• [MATERIAL SHOWN]:
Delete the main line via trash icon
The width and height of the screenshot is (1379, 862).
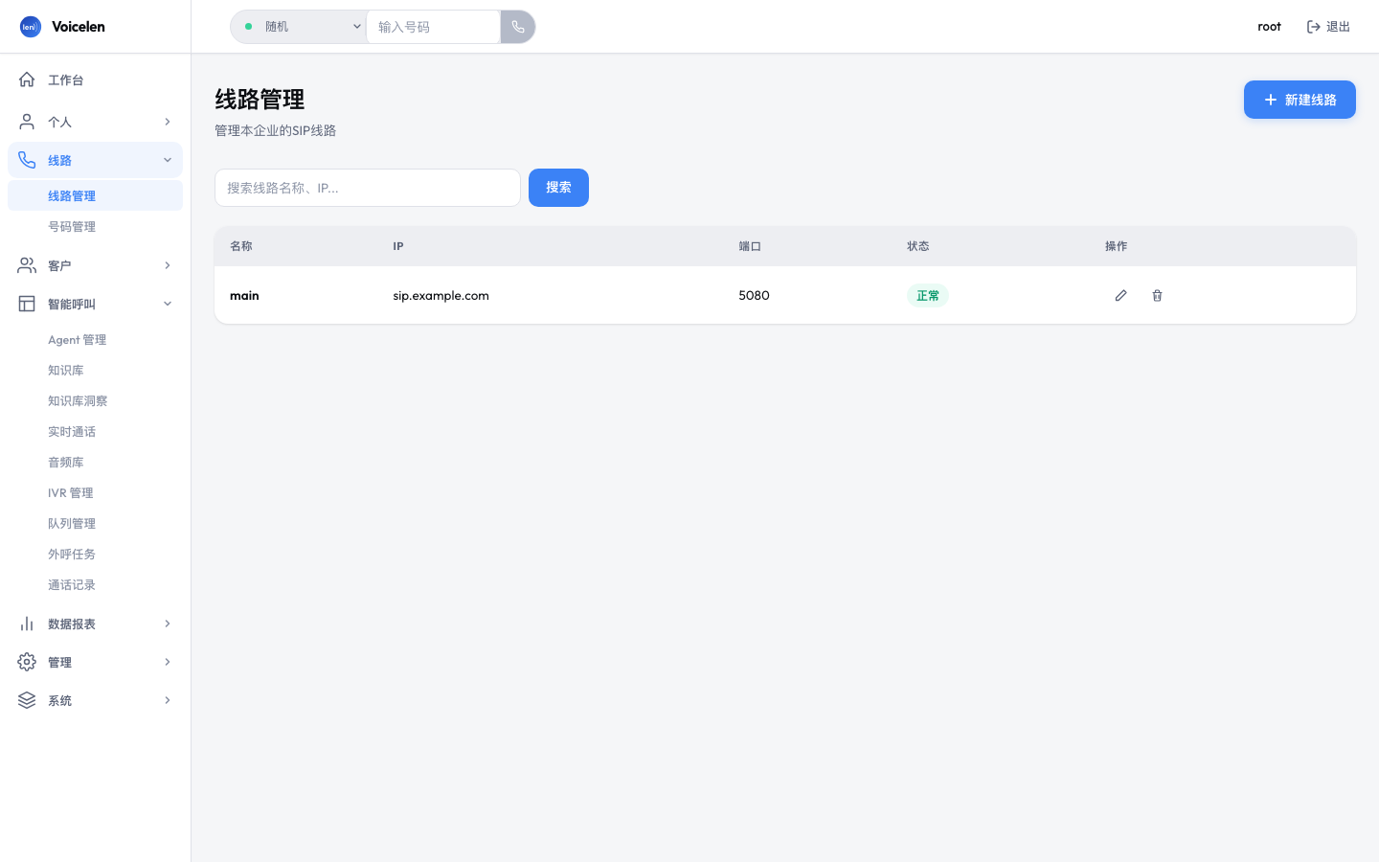(1157, 295)
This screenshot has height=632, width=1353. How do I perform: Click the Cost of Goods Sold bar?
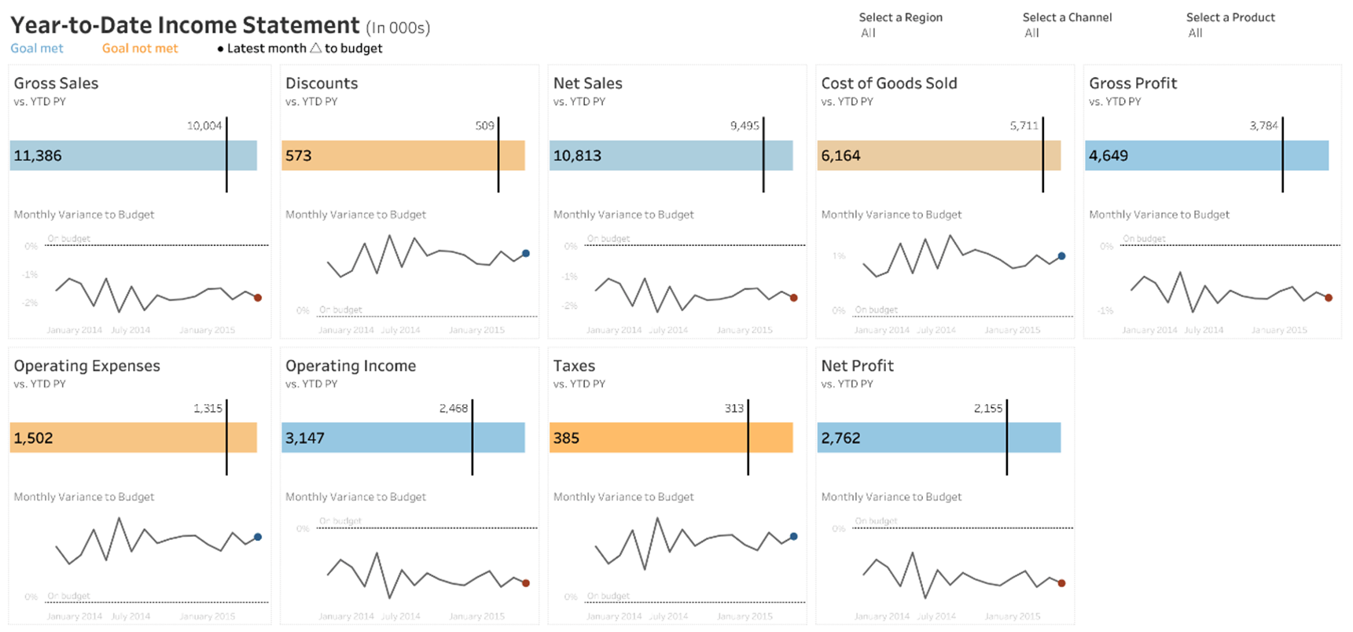939,156
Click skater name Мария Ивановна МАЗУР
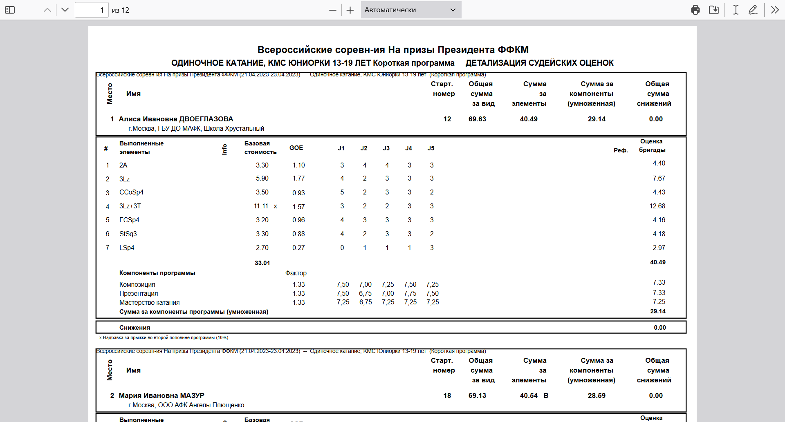 point(161,395)
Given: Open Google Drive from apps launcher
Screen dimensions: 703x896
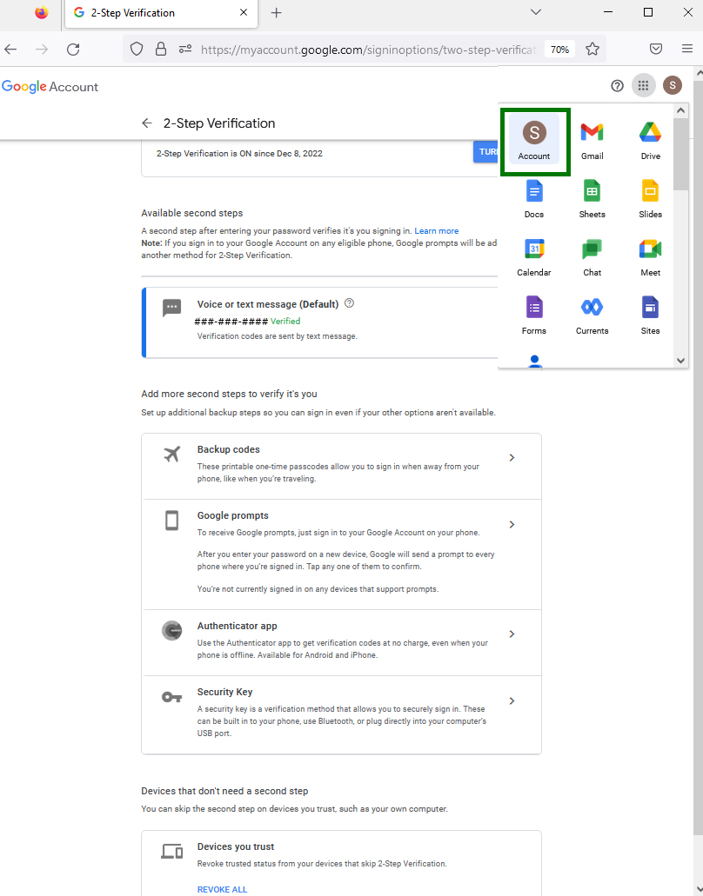Looking at the screenshot, I should [x=650, y=141].
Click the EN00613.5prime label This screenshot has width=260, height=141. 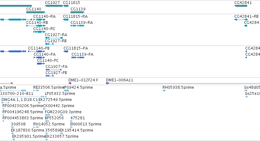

• [WORK TASK]: What you give back should be exactly the lines from the line holding "This screenshot has height=632, width=1353." through the final line of the material, both ends included, and please leave out the pictures.

• [SOLUTION]:
This screenshot has height=632, width=1353. How do I perform: Click the Cost of Goods Sold bar?
939,156
Click skater name Мария Ивановна МАЗУР
 point(161,395)
Given: Open Google Drive from apps launcher
Screen dimensions: 703x896
Looking at the screenshot, I should [x=650, y=141].
Click the EN00613.5prime label This screenshot has width=260, height=141. 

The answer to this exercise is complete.